======== SOURCE DATA

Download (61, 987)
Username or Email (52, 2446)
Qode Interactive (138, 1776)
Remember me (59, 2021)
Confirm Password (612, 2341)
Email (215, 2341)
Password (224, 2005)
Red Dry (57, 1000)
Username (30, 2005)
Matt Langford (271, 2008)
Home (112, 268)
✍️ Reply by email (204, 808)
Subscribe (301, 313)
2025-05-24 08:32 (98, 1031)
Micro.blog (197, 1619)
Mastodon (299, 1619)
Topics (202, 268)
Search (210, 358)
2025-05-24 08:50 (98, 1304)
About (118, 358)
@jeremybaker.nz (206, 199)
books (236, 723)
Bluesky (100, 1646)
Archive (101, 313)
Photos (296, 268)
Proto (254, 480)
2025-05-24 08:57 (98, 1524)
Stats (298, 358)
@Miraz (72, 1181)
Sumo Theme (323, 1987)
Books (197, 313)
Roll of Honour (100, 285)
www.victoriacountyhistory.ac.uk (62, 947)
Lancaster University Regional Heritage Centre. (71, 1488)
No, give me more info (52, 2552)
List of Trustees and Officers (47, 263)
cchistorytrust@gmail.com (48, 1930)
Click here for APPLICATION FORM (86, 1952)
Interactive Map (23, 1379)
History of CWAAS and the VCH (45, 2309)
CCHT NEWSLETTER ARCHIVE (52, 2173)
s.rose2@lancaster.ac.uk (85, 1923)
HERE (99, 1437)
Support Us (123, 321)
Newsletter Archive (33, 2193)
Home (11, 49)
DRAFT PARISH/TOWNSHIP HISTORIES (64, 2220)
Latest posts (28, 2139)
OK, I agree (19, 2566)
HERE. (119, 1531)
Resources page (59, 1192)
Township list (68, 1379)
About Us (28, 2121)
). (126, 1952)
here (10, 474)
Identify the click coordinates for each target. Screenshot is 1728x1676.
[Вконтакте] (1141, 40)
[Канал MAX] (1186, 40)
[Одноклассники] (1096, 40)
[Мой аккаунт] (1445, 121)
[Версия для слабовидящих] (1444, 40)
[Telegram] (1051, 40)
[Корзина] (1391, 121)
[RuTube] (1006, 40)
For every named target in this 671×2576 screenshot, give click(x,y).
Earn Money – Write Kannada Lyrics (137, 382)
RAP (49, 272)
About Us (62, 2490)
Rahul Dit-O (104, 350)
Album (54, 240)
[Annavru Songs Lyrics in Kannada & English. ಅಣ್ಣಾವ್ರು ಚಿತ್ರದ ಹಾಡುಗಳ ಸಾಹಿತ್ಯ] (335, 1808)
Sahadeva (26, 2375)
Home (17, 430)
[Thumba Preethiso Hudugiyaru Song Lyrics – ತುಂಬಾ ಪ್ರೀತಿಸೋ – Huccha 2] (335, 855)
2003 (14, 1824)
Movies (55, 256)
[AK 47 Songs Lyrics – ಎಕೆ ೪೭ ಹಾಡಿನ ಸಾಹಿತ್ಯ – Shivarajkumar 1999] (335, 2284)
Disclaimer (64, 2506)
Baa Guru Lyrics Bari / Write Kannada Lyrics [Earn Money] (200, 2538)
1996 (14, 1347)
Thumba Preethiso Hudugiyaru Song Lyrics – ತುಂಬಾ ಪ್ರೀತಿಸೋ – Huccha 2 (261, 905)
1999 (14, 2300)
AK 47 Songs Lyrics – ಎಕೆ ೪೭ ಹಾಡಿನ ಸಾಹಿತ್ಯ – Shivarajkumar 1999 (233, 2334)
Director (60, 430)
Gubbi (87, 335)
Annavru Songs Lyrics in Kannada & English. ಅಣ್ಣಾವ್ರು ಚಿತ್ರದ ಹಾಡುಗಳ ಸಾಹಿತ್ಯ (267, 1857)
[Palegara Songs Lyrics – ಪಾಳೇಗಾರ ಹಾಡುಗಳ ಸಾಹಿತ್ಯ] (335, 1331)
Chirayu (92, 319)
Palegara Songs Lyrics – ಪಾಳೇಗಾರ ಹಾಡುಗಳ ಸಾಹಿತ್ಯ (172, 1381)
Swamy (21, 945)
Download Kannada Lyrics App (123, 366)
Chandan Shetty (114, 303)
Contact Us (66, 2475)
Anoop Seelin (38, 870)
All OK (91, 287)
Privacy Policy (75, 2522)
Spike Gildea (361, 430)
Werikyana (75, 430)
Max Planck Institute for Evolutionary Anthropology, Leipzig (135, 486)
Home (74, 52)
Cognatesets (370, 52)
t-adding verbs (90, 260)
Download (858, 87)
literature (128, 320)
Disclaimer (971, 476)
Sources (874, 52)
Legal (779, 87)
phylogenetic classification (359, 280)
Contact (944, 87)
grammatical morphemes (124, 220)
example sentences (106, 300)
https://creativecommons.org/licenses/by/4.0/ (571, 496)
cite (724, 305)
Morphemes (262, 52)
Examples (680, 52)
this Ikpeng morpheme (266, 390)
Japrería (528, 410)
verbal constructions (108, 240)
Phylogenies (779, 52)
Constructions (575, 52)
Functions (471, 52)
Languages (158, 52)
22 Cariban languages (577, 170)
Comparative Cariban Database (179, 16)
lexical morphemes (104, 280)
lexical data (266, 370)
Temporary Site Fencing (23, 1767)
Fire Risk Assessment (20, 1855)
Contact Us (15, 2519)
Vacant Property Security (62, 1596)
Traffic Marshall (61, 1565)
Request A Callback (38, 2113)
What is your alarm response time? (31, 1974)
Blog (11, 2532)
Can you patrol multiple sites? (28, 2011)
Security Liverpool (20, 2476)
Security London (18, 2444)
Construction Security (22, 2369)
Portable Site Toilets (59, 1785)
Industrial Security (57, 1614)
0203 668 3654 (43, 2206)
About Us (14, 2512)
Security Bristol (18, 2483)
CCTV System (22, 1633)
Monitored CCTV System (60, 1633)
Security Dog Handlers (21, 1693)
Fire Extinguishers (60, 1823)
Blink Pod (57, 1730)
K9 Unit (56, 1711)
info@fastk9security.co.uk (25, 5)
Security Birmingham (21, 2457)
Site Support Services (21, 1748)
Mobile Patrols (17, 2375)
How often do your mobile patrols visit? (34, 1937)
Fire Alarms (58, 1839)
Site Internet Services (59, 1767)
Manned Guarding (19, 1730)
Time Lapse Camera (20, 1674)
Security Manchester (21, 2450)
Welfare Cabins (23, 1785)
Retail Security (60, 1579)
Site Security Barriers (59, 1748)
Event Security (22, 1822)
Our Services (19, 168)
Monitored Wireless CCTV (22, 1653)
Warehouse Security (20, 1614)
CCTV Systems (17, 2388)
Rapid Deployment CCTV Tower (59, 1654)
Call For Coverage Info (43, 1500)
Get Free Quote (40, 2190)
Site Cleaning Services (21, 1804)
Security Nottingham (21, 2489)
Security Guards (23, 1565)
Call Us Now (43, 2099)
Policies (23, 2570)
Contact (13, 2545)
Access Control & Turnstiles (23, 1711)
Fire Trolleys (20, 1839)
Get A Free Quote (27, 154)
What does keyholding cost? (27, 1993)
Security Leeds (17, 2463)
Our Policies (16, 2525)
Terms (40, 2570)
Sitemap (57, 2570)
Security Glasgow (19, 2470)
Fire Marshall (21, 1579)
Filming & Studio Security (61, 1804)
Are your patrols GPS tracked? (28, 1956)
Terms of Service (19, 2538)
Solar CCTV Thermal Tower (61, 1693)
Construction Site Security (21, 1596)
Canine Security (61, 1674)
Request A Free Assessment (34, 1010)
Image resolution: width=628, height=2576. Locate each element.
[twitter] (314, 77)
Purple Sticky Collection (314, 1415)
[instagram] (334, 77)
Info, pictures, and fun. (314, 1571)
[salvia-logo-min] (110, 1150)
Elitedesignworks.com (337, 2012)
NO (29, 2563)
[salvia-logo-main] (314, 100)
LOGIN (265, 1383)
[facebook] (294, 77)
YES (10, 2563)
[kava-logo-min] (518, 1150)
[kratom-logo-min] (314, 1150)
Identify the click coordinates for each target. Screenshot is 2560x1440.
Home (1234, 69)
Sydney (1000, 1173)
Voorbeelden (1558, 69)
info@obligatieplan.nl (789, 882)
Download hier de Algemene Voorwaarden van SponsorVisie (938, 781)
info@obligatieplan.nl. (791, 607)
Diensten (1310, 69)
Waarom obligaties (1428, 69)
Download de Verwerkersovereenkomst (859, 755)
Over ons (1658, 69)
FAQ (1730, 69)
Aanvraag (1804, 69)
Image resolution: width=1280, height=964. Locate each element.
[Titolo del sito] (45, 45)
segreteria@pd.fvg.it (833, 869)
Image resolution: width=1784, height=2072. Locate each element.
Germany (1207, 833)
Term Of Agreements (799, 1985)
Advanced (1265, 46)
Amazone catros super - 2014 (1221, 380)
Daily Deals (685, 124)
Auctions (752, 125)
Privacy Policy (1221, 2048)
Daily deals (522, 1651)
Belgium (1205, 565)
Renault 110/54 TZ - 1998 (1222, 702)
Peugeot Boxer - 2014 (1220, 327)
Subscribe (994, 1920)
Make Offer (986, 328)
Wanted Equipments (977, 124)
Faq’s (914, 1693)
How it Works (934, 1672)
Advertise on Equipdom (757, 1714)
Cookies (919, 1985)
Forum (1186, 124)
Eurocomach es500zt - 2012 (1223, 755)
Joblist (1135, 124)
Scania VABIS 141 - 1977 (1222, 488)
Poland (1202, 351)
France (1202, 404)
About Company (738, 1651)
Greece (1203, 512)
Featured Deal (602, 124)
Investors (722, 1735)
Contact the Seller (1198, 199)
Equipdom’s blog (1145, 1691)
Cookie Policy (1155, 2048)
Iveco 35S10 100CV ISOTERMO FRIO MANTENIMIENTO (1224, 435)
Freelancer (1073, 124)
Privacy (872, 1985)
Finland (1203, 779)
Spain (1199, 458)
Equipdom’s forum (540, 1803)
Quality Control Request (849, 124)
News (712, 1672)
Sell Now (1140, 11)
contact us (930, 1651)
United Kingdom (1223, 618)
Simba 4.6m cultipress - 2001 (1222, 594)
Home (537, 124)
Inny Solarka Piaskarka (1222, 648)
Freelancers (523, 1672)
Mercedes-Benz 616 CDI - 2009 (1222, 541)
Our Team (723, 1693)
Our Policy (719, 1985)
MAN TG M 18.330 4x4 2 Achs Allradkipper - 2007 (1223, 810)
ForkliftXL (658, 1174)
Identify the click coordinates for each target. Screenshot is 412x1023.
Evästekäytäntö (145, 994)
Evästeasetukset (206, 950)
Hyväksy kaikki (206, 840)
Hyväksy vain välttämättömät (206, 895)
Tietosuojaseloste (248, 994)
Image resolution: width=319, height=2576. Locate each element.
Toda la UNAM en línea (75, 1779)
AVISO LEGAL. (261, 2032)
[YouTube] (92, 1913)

================

--- REQUIRED ACTION ---
Give again exactly, and only, the lines above starting at the one with "Confirm Password (612, 2341)" and ending at the one with "Latest posts (28, 2139)".

--- EXERCISE RESPONSE ---
Confirm Password (612, 2341)
Email (215, 2341)
Password (224, 2005)
Red Dry (57, 1000)
Username (30, 2005)
Matt Langford (271, 2008)
Home (112, 268)
✍️ Reply by email (204, 808)
Subscribe (301, 313)
2025-05-24 08:32 (98, 1031)
Micro.blog (197, 1619)
Mastodon (299, 1619)
Topics (202, 268)
Search (210, 358)
2025-05-24 08:50 (98, 1304)
About (118, 358)
@jeremybaker.nz (206, 199)
books (236, 723)
Bluesky (100, 1646)
Archive (101, 313)
Photos (296, 268)
Proto (254, 480)
2025-05-24 08:57 (98, 1524)
Stats (298, 358)
@Miraz (72, 1181)
Sumo Theme (323, 1987)
Books (197, 313)
Roll of Honour (100, 285)
www.victoriacountyhistory.ac.uk (62, 947)
Lancaster University Regional Heritage Centre. (71, 1488)
No, give me more info (52, 2552)
List of Trustees and Officers (47, 263)
cchistorytrust@gmail.com (48, 1930)
Click here for APPLICATION FORM (86, 1952)
Interactive Map (23, 1379)
History of CWAAS and the VCH (45, 2309)
CCHT NEWSLETTER ARCHIVE (52, 2173)
s.rose2@lancaster.ac.uk (85, 1923)
HERE (99, 1437)
Support Us (123, 321)
Newsletter Archive (33, 2193)
Home (11, 49)
DRAFT PARISH/TOWNSHIP HISTORIES (64, 2220)
Latest posts (28, 2139)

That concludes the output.